Неслучайно лента Мёбиуса, которая ускользает от понимания, — один из первых известных объектов топологических исследований. "Ясно выраженный", с точки зрения топологии, не означает, что объект можно легко представить. Это значит, что объект обладает только теми свойствами, которые перечислены в его определении. У объекта есть определенное число измерений. Его можно ограничить и выровнять. Он может быть односвязным или не быть таковым (то есть может иметь или не иметь отверстия). Топологический объект может быть сферой: это означает, что все точки его поверхности находятся на равном расстоянии от его центра. Тополог уточнит: свойства сферы не изменятся, если ее смять. Сферу легко можно восстановить, а временной воображаемой деформацией пренебречь.
Ситуация меняется, если в сфере появляется отверстие. Тогда сфера перестает быть сферой и становится тором, поверхностью "бублика" — объектом с совершенно другими свойствами, который нельзя легко превратить в сферу. В мире топологов нет места глуповатым шуткам вроде той, которую любит цитировать Пинкер: "Что нужно положить в ведро, чтобы в нем стало светлее? Дырку!" Педанту просто не смешно: дырку нельзя никуда положить. Более того, появление в объекте отверстия (или дополнительного отверстия) изменит сам объект. В ведре светлее не станет, поскольку объект уже не будет ведром.

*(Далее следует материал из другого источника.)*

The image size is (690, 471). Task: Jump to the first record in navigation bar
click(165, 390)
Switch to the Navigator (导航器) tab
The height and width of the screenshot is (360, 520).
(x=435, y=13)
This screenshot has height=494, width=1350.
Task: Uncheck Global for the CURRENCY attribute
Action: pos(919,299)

Обычно топологию начинают изучать в университете: эта область считается слишком абстрактной для школьников. Ум Перельмана — ум прирожденного математика, который не оперирует ни только образами, ни только цифрами, а мыслит системно и оперирует определениями. Он был создан для топологии. Начиная с восьмого класса (Перельману тогда было 13 лет) приглашенные лекторы иногда рассказывали в математическом кружке о топологии. Она манила Перельмана издалека, из-за пределов школьного курса геометрии, так же, как огни Бродвея влекут какую-нибудь юную актрису, которая заставляет зрителей пускать слезу на школьной постановке "Сиротки Энни".
Григорий Перельман был рожден, чтобы жить в топологической Вселенной. Он должен был усвоить все ее законы и дефиниции, чтобы стать арбитром в этом геометрическом трибунале и наконец объяснить аргументированно, четко и ясно, почему всякое односвязное компактное трехмерное многообразие без края гомеоморфно трехмерной сфере.